Will the Timing of Tua Tagovailoa's First Bad Game Cost Him the Heisman?
When Jalen Hurts saved Alabama’s season by coming off the bench in the fourth quarter of the SEC championship game, Tua Tagovailoa’s Heisman Trophy candidacy took a big ol’ hit.
Tagovailoa injured his right ankle with 11:15 remaining and the Crimson Tide trailing by seven. Hurts, who was replaced by Tagovailoa in somewhat similar fashion in the national championship against the same team (Georgia) in the same stadium (Mercedes-Benz Stadium) less than a year ago, came in as if nothing had changed and led Alabama to the ultimate comeback victory. The Tide won 35–28 to earn their sixth SEC title of the Nick Saban era, and would later clinch their fifth College Football Playoff spot in five years.
Even before his injury, Tagovailoa looked the most human he had all season. He completed just 10 of 25 passes for 164 yards and one touchdown with two interceptions, doubling his total from the regular season. He’d experienced knee injuries earlier this season, but this time it was a high ankle sprain that forced him to leave the game early. Hurts may have been prepared all along, he may have been 26–2 as a starter, but the fact remains that Alabama overcame its toughest test of the year without Tagovailoa.
Ever since, Vegas odds to win the Heisman immediately shifted in favor of Oklahoma quarterback Kyler Murray, and various media straw polls did too.
That’s probably because while drama was going down in Atlanta, Murray had just finished celebrating with his teammates in rainbow confetti. He’d led the Sooners to their fourth consecutive Big 12 championship, completing 25 of 34 passes for 379 yards and three touchdowns with no interceptions. Oklahoma avenged its only loss of the season by beating rival Texas, 39–27, and with that had also beaten every team in the Big 12.
This season, Murray set the school’s single-season record for total offense and led the country in yards per pass attempt. He also racked up 892 rushing yards and 11 rushing touchdowns and plans to join the Oakland Athletics organization next year.
Oklahoma arguably would not be 12–1 or playing in its second consecutive playoff without him. Defensive deficiencies forced the Sooners to rely on Murray to win close games against Texas Tech, Oklahoma State and West Virginia, all of which were decided by five points or less.
Both quarterbacks are having historic, video game-like seasons that have nearly mirrored each other.
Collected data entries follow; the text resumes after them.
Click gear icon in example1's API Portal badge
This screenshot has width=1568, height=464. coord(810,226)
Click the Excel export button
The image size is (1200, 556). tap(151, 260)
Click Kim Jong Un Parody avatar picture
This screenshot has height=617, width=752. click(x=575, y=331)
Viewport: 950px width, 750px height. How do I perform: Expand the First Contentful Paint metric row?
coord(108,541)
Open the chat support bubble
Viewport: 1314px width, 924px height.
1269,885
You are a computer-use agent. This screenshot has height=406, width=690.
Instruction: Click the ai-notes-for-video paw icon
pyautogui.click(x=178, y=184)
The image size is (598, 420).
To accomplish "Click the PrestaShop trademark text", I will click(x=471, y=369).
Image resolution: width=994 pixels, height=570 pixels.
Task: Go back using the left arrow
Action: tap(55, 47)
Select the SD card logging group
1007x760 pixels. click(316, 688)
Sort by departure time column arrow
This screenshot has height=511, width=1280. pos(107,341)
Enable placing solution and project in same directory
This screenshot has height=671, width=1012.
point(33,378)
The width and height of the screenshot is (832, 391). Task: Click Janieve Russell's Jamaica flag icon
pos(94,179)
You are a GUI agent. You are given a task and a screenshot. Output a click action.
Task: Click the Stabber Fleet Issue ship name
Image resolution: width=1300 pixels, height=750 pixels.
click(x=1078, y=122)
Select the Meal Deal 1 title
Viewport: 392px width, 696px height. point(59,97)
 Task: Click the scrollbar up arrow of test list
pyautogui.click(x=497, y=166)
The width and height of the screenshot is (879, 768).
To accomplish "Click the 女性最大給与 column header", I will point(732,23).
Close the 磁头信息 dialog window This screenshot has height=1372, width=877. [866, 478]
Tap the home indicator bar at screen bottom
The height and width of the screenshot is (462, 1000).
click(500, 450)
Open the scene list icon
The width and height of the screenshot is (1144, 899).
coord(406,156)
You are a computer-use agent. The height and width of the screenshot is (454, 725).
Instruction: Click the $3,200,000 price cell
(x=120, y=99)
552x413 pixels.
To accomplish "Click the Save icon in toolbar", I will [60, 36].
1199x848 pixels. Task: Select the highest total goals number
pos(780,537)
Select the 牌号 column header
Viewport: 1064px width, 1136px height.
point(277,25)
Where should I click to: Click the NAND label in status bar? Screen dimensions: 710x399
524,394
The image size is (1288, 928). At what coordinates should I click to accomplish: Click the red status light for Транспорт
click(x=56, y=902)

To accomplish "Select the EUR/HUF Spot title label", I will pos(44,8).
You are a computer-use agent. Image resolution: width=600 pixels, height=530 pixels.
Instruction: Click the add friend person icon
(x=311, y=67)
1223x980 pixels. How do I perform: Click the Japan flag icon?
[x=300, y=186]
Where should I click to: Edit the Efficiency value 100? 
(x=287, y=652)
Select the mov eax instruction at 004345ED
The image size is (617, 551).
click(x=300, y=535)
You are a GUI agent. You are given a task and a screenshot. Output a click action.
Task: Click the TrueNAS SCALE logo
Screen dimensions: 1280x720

Murray is averaging 11.9 yards per pass attempt and has 40 passing touchdowns to seven interceptions; Tagovailoa is averaging 11.4 ypp with 37 touchdowns to four interceptions. Their pass efficiency ratings are the top two in the country and lead the nation’s top two most explosive offenses that will face off in the Orange Bowl on Dec. 29.
But Tagovailoa has been the clear frontrunner for the Heisman all season. He revolutionized Alabama’s offense, scoring touchdowns at a frightening clip. What college football’s most prestigious award might come down to though is this: Tagovailoa had one below-average game—on a very big stage—and left early with an injury. His team still won without him. Murray’s team might not be able to win like that without him.
Timing is everything and now, Murray could take home the award instead of Tagovailoa.